En el siglo XX los estudios relativos a la energía nuclear representaron un gran avance para la ciencia con prometedoras aplicaciones para la industria. No obstante, su asociación con la bomba nuclear y con los accidentes ocurridos en algunas plantas generadoras, así como los efectos de los desechos radiactivos han diezmado su desarrollo.
A pesar de ello hay varios países en los que se han hecho fuertes inversiones en ese campo, tales como Francia, E.U.A e Italia que han apostado a un futuro desarrollo de la energía nuclear como principal medio para la generación de energía (sobre todo electricidad) mientras países como Alemania, Belgica, Suiza y España han renunciado definitivamente a la construcción de plantas nucleares y su empleo.
La importancia de éste tipo de energía radica en sus múltiples ventajas, como lo son:
- El costo competitivo frente a otras opciones.
- El proceso físico de producción de energía es la fisión con neutrones del uranio y plutonio, en la cual no se producen gases de combustión.
- El uranio es un elemento abundante y de bajos costos.
- Se necesitan masas muy pequeñas para producir una gran cantidad de energía.
- El volumen de los residuos y productos de la fisión también son muy pequeños.
- Alta disponibilidad de operación comercial.
Entre sus desventajas se encuentran:
- Costo unitario de inversión alto y largos periodos de construcción.
- Formación de radioisótopos (desechos radiactivos) con vidas medias largas.
- El manejo del combustible irradiado está sujeto a salvaguardias internacionales .
- Al momento de hacer el cambio de combustible se detiene la producción y se reduce la disponibilidad.(Villanueva, 2010)
América Latina es una de las regiones en las que menos se ha desarrollado la energía nuclear (después de Medio Oriente y África), actualmente sólo tres países cuentan con reactores para la generaciópn de energía: Argentina, Brasil y México.
Argentina cuenta con 3 reactores que constituyen el 2.9% de la capacidad instalada para la generación de energía eléctrica en el país. Atucha I que entró en funcionamiento en 1974, Atucha II cuya construcción se reinició en 2011 y Embalse en 1984 (Kreß 2011). Asimismo ha aprobado un programa nuclear que contempla la creación de la Central Argentina de Elementos Modulares (CAREM) que sería diselada y construida íntegramente en el país (Ídem).
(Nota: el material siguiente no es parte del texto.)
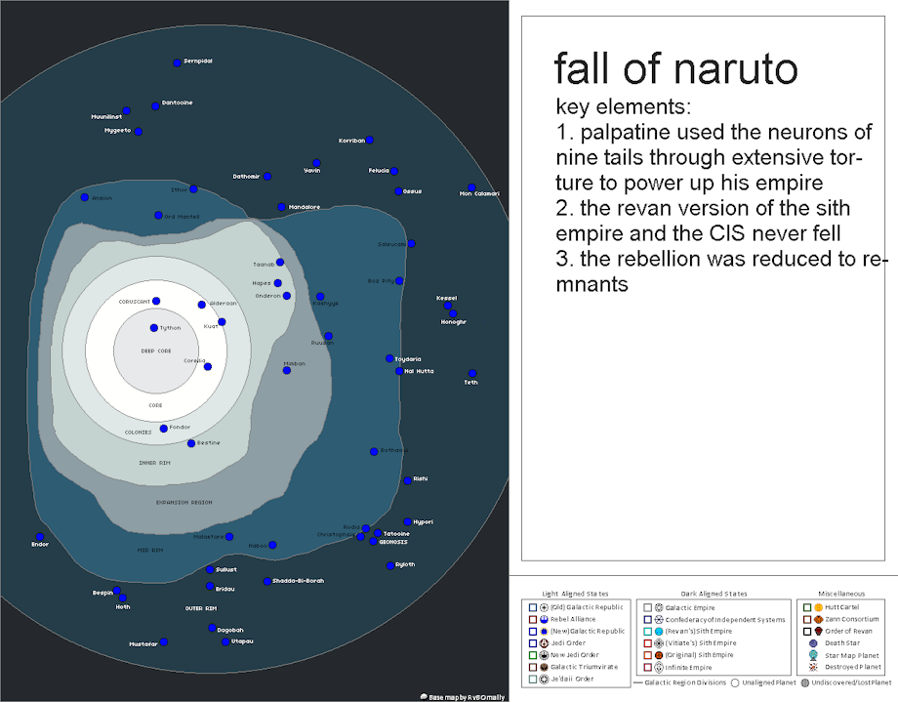898x702 pixels.
Task: Select the Tatooine planet marker
Action: pos(378,534)
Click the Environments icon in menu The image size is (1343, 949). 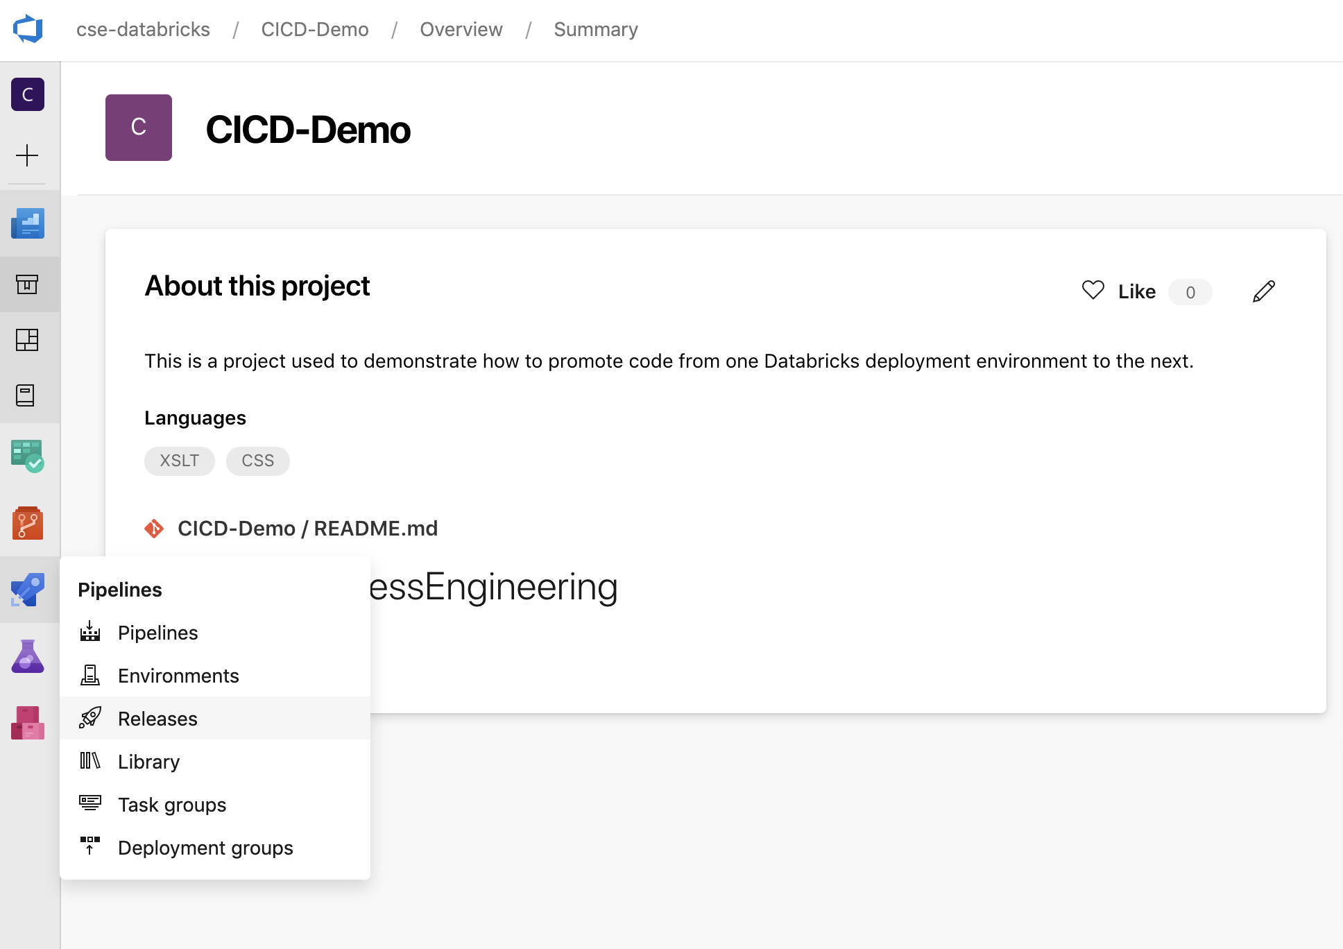(90, 676)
También se han firmado varios acuerdos sobre cooperación en éste ámbito, sobre todo con Brasil.
En éste último país la producción de energía eléctrica por reactores nucleares es de 1.6% de la capacidad instalada, posee 2 reactores nucleares Angra I (1982) y Angra II (2000) y se continúa con la construcción del reactor Angra III.
En México existen dos reactores nucleares en la central de Laguna Verde (1990 y 1995) y su capacidad instalada equivale al 2.1%. Existe la propuesta de incrementar la producción de energía nuclear en un 10% en el 2024, lo cual no se ha concretado debido al costo de la inversión y la falta de propuestas concretas.
A pesar de los beneficios que pueda tener el uso de la energía nucluar para la generación de energía eléctrica en la región su uso aún no se generaliza pues existe una amplia oposición al respecto. Además de ello la materia prima también es limitada y no representa una solución a largo plazo, además de los problemas ambiantales que conlleva.